─── INPUT DATA

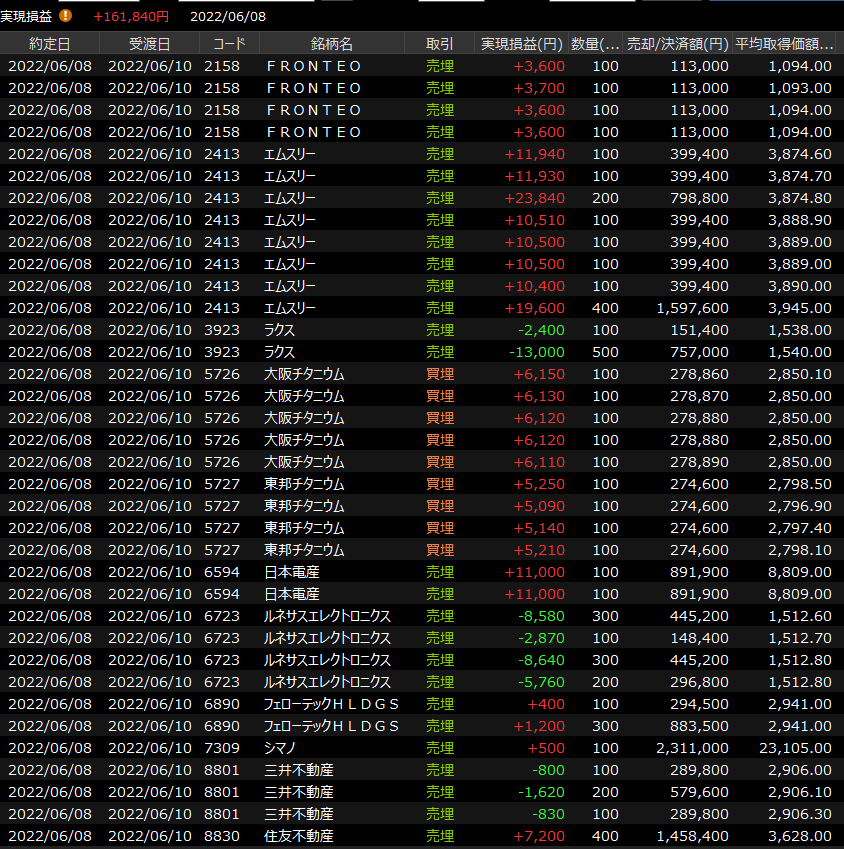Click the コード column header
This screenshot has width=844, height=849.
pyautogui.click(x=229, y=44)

──────
─── INPUT DATA

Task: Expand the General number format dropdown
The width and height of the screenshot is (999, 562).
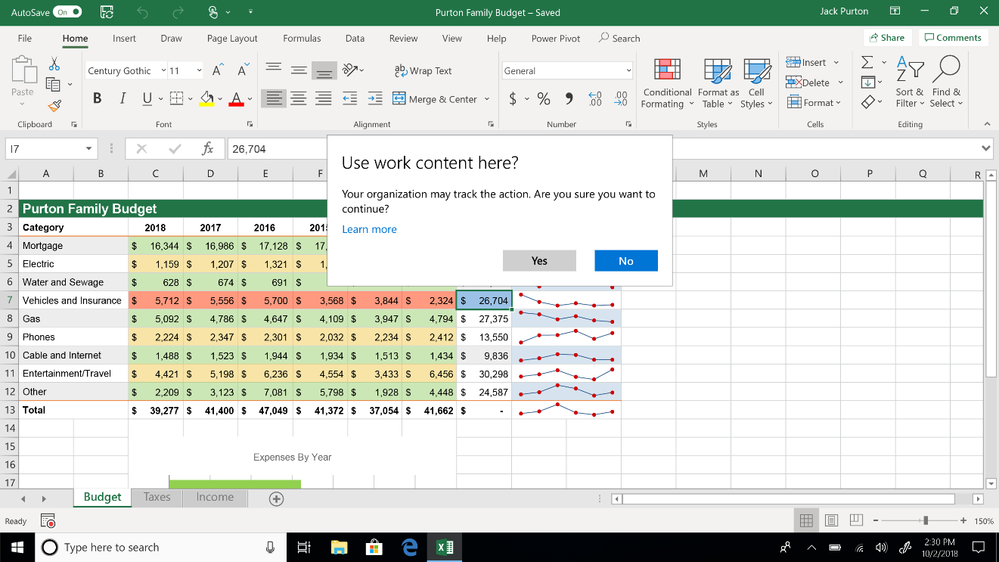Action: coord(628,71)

──────
─── INPUT DATA

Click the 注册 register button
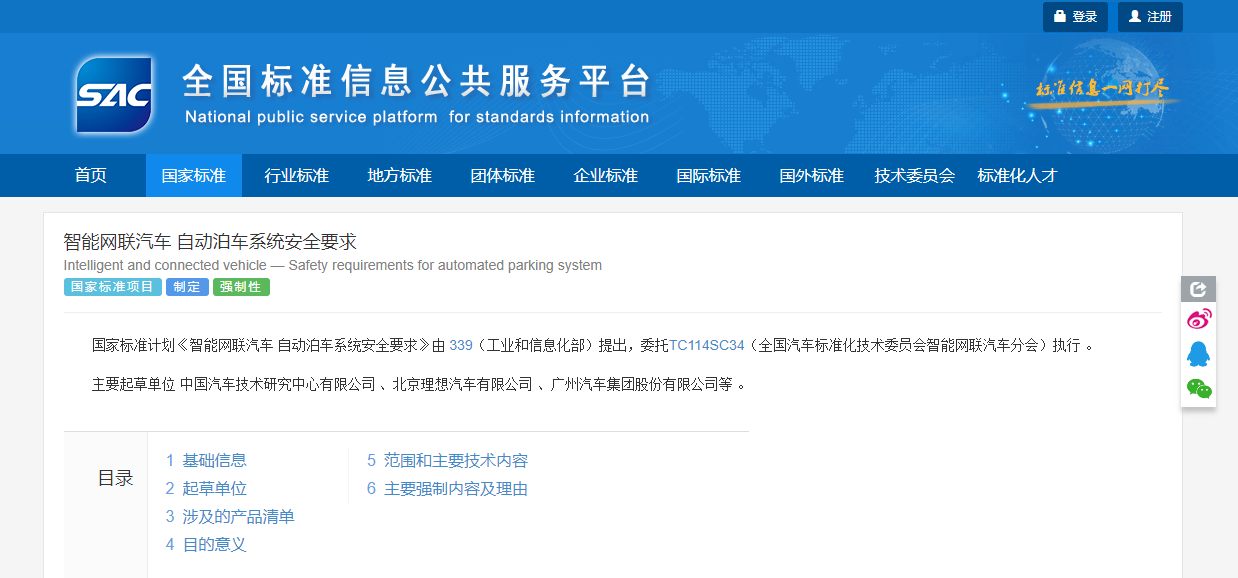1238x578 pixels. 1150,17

──────

Replace "dropdown" with "menu" in the entries from the line containing "Task: Expand the" up to and including the line containing "Action: coord(628,71)", and reproduce only those lines with all other wording unchanged. Omit the pictures from the answer.

» EXPECTED OUTPUT
Task: Expand the General number format menu
The width and height of the screenshot is (999, 562).
Action: coord(628,71)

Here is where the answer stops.